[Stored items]
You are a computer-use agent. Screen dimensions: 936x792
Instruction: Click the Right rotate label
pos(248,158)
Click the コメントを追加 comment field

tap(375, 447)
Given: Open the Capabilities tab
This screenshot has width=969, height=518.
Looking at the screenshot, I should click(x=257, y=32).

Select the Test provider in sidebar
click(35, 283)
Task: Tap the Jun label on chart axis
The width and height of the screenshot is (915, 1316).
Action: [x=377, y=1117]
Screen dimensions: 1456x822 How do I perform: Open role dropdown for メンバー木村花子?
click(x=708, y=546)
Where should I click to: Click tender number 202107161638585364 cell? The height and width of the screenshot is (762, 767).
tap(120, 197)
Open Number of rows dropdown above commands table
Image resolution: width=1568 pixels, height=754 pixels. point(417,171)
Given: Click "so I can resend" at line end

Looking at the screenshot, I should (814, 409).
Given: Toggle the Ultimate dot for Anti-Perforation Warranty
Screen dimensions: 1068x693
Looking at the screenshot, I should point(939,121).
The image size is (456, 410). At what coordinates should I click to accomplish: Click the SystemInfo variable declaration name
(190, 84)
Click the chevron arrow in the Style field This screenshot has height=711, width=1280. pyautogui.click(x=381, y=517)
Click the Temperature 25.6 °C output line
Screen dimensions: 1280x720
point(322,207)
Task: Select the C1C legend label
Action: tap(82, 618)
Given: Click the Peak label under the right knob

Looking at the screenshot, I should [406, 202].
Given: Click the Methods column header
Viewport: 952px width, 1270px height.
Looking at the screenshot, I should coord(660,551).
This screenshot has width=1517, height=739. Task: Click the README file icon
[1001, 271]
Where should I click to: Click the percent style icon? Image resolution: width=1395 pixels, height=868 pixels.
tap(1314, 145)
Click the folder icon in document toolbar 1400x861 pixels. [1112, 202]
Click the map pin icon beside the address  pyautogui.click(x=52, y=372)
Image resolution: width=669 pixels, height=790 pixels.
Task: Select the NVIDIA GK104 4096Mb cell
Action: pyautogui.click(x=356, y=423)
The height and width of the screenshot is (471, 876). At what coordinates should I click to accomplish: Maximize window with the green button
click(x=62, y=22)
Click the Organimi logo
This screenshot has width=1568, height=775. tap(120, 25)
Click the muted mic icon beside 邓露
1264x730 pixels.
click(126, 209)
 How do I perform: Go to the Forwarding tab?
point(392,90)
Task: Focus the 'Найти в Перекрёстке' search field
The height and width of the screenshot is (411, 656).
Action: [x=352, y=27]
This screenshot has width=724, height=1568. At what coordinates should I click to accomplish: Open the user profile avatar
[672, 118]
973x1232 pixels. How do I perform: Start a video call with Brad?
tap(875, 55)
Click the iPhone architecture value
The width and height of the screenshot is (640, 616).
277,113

TASK GOAL:
Set every entry down verbatim.

OUTPUT OF THE EXERCISE:
You are a computer-use agent. Screen dimensions: 936x792
Instruction: Click the Right rotate label
pos(248,158)
Click the コメントを追加 comment field

tap(375, 447)
Given: Open the Capabilities tab
This screenshot has width=969, height=518.
Looking at the screenshot, I should click(x=257, y=32).

Select the Test provider in sidebar
click(35, 283)
Task: Tap the Jun label on chart axis
The width and height of the screenshot is (915, 1316).
Action: [x=377, y=1117]
Screen dimensions: 1456x822 How do I perform: Open role dropdown for メンバー木村花子?
click(x=708, y=546)
Where should I click to: Click tender number 202107161638585364 cell? The height and width of the screenshot is (762, 767).
tap(120, 197)
Open Number of rows dropdown above commands table
Image resolution: width=1568 pixels, height=754 pixels. point(417,171)
Given: Click "so I can resend" at line end

Looking at the screenshot, I should (814, 409).
Given: Toggle the Ultimate dot for Anti-Perforation Warranty
Screen dimensions: 1068x693
Looking at the screenshot, I should point(939,121).
The image size is (456, 410). At what coordinates should I click to accomplish: Click the SystemInfo variable declaration name
(190, 84)
Click the chevron arrow in the Style field This screenshot has height=711, width=1280. pyautogui.click(x=381, y=517)
Click the Temperature 25.6 °C output line
Screen dimensions: 1280x720
point(322,207)
Task: Select the C1C legend label
Action: tap(82, 618)
Given: Click the Peak label under the right knob

Looking at the screenshot, I should [406, 202].
Given: Click the Methods column header
Viewport: 952px width, 1270px height.
Looking at the screenshot, I should coord(660,551).
This screenshot has width=1517, height=739. Task: Click the README file icon
[1001, 271]
Where should I click to: Click the percent style icon? Image resolution: width=1395 pixels, height=868 pixels.
tap(1314, 145)
Click the folder icon in document toolbar 1400x861 pixels. [1112, 202]
Click the map pin icon beside the address  pyautogui.click(x=52, y=372)
Image resolution: width=669 pixels, height=790 pixels.
Task: Select the NVIDIA GK104 4096Mb cell
Action: pyautogui.click(x=356, y=423)
The height and width of the screenshot is (471, 876). At what coordinates should I click to accomplish: Maximize window with the green button
click(x=62, y=22)
Click the Organimi logo
This screenshot has width=1568, height=775. tap(120, 25)
Click the muted mic icon beside 邓露
1264x730 pixels.
click(126, 209)
 How do I perform: Go to the Forwarding tab?
point(392,90)
Task: Focus the 'Найти в Перекрёстке' search field
The height and width of the screenshot is (411, 656).
Action: [x=352, y=27]
This screenshot has width=724, height=1568. At what coordinates should I click to accomplish: Open the user profile avatar
[672, 118]
973x1232 pixels. How do I perform: Start a video call with Brad?
tap(875, 55)
Click the iPhone architecture value
The width and height of the screenshot is (640, 616).
277,113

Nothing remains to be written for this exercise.